Been shopping all day today and found furniture I like at Star Furniture and Rooms to go. anyone have experience good or bad with either of these companies??
Then I guess i will make a decision on the fabric protection Ugh!
thanks


----------



## Texasbelle (May 25, 2011)

If you get the "scotchguard" protection, be sure to test it.  I put a few drops of water on our Lazyboy and it soaked in.  Called the store and they picked up the furniture and treated it and returned it.  If I had not tested it, we could have had stains later.


----------



## glypnirsgirl (May 25, 2011)

dixie said:


> Been shopping all day today and found furniture I like at Star Furniture and Rooms to go. anyone have experience good or bad with either of these companies??
> Then I guess i will make a decision on the fabric protection Ugh!
> thanks



It is the specific couch that matters, not the furniture store.

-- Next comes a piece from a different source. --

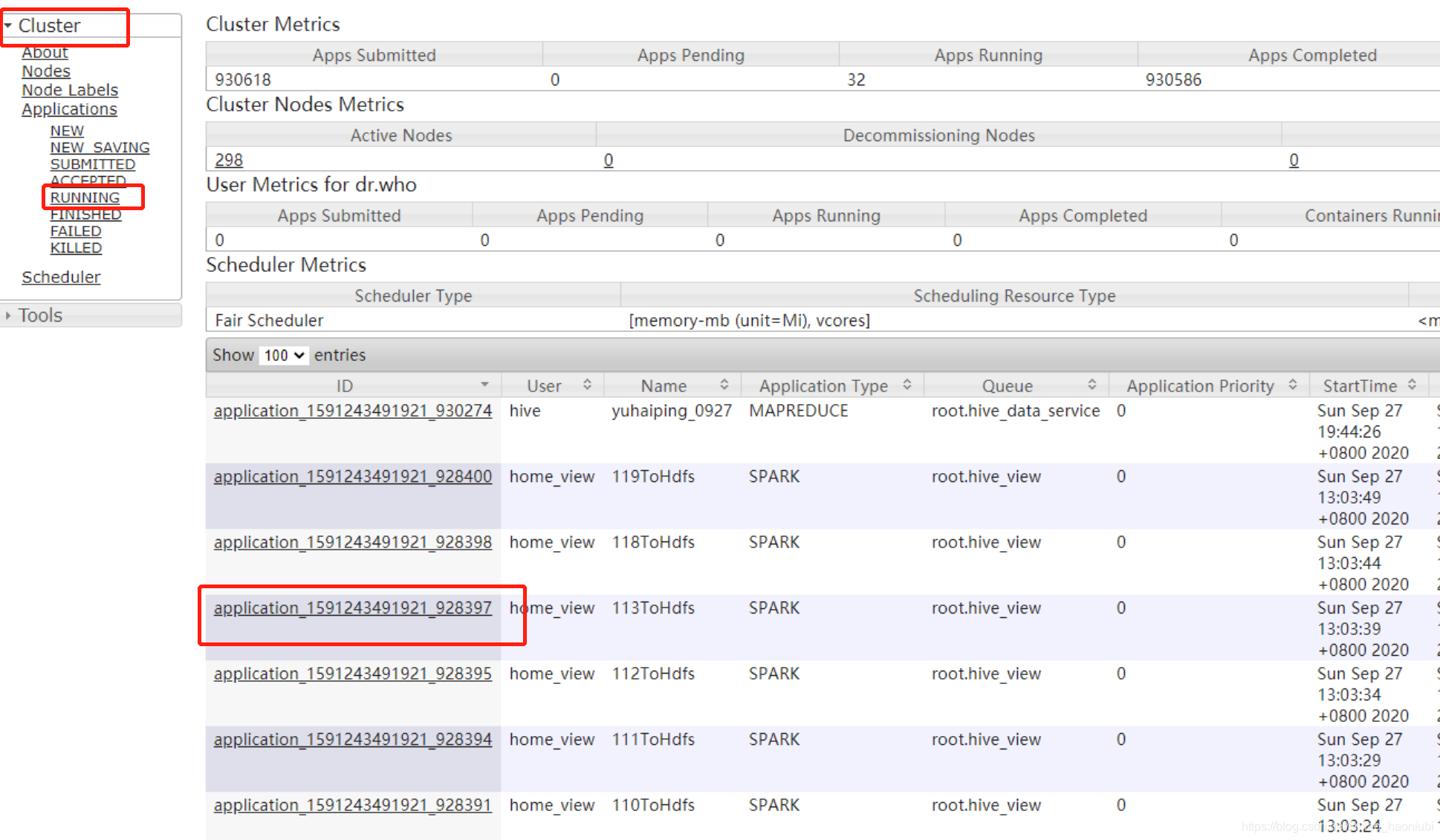Go to the Scheduler page
The image size is (1440, 840).
coord(61,277)
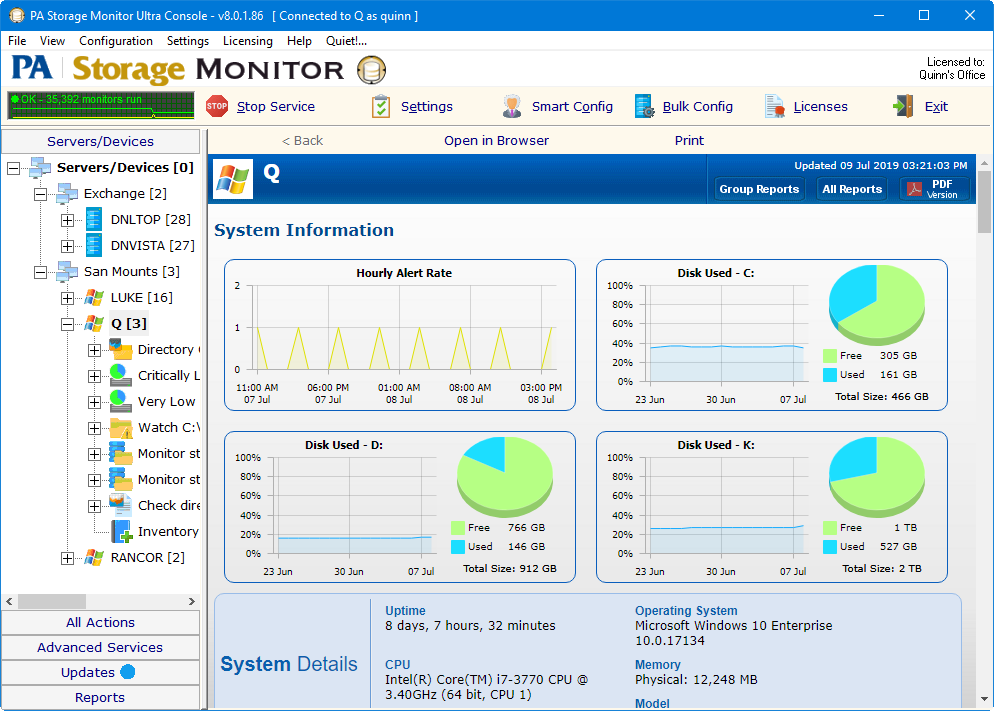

If you are wanting a couch that you will keep for a really long time, you will want one that has the following:

hardwood frame,
corner blocked - either doweled or screwed,
a foundation that is sturdy - the foundation is the part that the cushions will set on - lift up the cushions and feel what is under the gray fabric that they use to cover the springs or webbing - the highest end furniture will have springs that are like mattress springs that are either hand-tied or wire tied, a step below that is webbing (dense, strong webbing), a step below that is serpentine springs. What you do not want is just the fabric creating the foundation.

Ask the salesman to set the furniture over on its side for you so that you can look at the frame and corner blocking. 

And I agree that the fabric warranty which usually includes both the protection and the insurance is worth it if you need it and not worth it if you don't. 

If you want trendier furniture because you like for your home to look up to date rather than more traditional, then you should not spend as much for the furniture. 

I love shopping for furniture. Enjoy!

elaine


----------



## glypnirsgirl (May 25, 2011)

dixie said:


> Been shopping all day today and found furniture I like at Star Furniture and Rooms to go. anyone have experience good or bad with either of these companies??
> Then I guess i will make a decision on the fabric protection Ugh!
> thanks



Sorry - I missed that one of the companies that you are dealing with is Rooms to Go - they have really low end furniture and absolutely dreadful customer service. Also, they are set up for you to buy specific sets of furniture rather than only the pieces that you like. And the worst part of it is that the furniture LOOKS beautiful, it just won't stay that way because it is poorly made.

elaine


----------



## davhu1 (Aug 9, 2011)

Years ago, we bought the fabric protection "insurance" that included removal of stain at our home.  When we made a claim, they did not bother coming out.  They just refunded the insurance cost.  That experience tells me it is a scam.  They make money if no claim.  If you claim, they refund the insurance cost.  Cost of the damage sofa is not covered.  So you really have no protection.


----------



## DeniseM (Aug 9, 2011)

Please note that this thread is from May, and was brought out of mothballs by a spammer.


----------